I sintomi del tumore all'ovaio: un fulmine a ciel sereno
Mariarita Sciortino ha 48 anni e tanta energia e vitalità che nemmeno quel fulmine a ciel sereno di 15 anni fa è riuscito a spegnere. “Ho un’anima doppia: mi occupo sia di marketing che di supporto e counseling alle donne che hanno avuto un percorso di malattia. Sono siciliana, ma vivo a Milano da vent’anni”.
Il suo percorso con il cancro inizia nel 2010, quando a 33 anni scopre di avere un tumore ovarico. “È stata una sorpresa perché stavo benissimo e avevo una vita molto intensa. Una notte mi sono svegliata con un dolore lancinante al basso ventre. Non avevo fatto particolare attenzione a qualche malessere nei giorni precedenti, ma quella notte mi sono preoccupata”.
A volte il corpo ci lancia segnali che tendiamo a ignorare, finché non diventano impossibili da trascurare. L’esperienza di Mariarita sottolinea quanto sia importante ascoltarlo, anche se in questo caso la gravità è emersa in modo estremamente rapido.
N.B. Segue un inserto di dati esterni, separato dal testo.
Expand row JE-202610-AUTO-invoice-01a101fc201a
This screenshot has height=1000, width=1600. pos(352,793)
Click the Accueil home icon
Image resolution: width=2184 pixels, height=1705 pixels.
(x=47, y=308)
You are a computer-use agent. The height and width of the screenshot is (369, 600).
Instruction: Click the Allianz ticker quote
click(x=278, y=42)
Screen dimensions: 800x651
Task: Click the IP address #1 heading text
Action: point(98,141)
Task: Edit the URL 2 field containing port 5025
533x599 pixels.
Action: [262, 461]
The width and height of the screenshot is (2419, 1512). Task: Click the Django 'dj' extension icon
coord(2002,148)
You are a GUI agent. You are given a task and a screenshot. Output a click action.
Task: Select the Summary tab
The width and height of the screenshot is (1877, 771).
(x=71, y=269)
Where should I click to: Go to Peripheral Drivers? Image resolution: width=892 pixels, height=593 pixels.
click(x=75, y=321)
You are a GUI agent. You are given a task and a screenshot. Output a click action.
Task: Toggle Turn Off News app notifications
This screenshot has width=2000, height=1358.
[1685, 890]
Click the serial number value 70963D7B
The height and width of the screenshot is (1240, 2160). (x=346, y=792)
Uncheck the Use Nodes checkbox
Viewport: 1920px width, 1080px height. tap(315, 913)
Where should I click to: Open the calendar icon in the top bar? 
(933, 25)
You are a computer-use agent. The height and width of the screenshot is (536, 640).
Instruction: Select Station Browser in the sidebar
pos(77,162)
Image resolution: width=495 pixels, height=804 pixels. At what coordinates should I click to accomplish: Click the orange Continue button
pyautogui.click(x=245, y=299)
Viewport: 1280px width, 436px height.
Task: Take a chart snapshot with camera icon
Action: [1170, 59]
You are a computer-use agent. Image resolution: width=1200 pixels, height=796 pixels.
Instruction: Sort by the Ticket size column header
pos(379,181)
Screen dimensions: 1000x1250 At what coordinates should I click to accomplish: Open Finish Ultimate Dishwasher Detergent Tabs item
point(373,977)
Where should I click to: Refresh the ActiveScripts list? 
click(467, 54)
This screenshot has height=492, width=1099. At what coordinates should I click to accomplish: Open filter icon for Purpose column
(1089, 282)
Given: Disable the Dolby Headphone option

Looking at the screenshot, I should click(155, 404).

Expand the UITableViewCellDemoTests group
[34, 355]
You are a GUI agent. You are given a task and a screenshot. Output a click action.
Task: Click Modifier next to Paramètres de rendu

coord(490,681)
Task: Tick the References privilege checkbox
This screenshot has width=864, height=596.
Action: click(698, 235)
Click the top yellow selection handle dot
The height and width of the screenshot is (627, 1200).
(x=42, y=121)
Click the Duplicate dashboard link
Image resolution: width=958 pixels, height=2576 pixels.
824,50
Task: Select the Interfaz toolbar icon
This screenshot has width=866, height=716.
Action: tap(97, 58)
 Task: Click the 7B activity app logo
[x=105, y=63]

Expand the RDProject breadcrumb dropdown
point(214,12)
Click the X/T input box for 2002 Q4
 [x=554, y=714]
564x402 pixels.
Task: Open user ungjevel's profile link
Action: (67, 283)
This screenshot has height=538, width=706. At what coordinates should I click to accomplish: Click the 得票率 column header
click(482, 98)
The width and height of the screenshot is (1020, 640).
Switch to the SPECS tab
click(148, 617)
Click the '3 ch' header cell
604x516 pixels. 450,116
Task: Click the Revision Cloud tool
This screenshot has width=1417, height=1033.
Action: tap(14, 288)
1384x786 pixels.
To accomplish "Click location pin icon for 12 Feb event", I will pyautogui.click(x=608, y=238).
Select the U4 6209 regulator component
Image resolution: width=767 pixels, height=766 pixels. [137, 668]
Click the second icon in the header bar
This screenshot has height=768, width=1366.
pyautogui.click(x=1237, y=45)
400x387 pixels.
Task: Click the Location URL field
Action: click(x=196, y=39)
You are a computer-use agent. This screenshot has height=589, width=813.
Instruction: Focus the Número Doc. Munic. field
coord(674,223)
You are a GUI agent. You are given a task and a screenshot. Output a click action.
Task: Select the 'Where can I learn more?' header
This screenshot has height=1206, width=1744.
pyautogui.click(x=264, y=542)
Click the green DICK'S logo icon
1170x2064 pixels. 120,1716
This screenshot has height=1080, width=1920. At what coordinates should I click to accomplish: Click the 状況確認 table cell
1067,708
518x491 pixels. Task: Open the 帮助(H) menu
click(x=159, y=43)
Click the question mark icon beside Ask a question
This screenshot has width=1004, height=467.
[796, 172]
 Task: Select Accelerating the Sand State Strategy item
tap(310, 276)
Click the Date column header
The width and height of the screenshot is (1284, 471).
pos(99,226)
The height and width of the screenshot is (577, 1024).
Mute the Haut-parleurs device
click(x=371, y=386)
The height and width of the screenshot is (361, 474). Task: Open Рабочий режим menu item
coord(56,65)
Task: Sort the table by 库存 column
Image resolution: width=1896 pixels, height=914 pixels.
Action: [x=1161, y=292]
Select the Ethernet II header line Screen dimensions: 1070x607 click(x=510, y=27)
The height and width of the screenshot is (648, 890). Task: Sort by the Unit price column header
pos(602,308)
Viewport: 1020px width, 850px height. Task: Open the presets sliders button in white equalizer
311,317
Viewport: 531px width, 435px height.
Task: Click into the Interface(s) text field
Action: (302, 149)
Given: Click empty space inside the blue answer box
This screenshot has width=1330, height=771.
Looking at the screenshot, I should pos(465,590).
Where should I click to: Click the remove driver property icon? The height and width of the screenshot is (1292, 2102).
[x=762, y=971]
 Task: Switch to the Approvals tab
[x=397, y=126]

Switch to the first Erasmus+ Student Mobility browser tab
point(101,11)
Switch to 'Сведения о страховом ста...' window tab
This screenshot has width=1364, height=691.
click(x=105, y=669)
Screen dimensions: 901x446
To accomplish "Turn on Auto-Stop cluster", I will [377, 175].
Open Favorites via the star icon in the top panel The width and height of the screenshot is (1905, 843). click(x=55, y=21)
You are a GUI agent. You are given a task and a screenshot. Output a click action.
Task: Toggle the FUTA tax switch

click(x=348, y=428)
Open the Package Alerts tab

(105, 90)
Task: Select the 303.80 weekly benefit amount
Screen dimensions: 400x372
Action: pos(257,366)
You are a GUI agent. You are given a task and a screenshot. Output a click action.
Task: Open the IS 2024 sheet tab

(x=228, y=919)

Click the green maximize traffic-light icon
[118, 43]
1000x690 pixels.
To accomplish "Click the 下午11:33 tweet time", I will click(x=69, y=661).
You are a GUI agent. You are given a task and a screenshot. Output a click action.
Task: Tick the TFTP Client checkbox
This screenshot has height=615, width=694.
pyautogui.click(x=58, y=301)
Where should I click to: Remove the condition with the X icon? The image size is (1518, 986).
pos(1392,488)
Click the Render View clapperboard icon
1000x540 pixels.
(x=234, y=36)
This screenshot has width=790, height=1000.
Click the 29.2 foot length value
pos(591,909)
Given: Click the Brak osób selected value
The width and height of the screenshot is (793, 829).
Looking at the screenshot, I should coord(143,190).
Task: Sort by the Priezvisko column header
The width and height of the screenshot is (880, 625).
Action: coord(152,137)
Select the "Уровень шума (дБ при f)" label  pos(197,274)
Il carcinoma ovarico va operato subito
Da quel dolore addominale si passa all’ecografia intravaginale. “Non sono nemmeno riuscita a fare i marcatori tumorali, perché poco dopo l’ecografia mi hanno comunicato che entro 72 ore sarei stata operata. Non c’è stato il tempo di comprendere cosa stava succedendo. Credo che il mio cervello non abbia avuto modo di elaborare l’informazione”.
I ricordi scolpiti nella memoria di Mariarita sono due: l’impressione di avere la testa avvolta dalla nebbia e il senso di disperazione che prova per la prima volta. “Ero a Torino e ho chiamato il mio compagno a Milano per dirgli di venire a prendermi, perché dovevo fare un intervento. Senza tempo o modo di mettere in discussione la diagnosi di sospetto tumore alle ovaie, mi sono affidata ciecamente. Cosa fai in quel momento? Ti dicono che hai bisogno di un’operazione d’urgenza e non conosci altre strutture o altri medici. Ti fidi e basta”.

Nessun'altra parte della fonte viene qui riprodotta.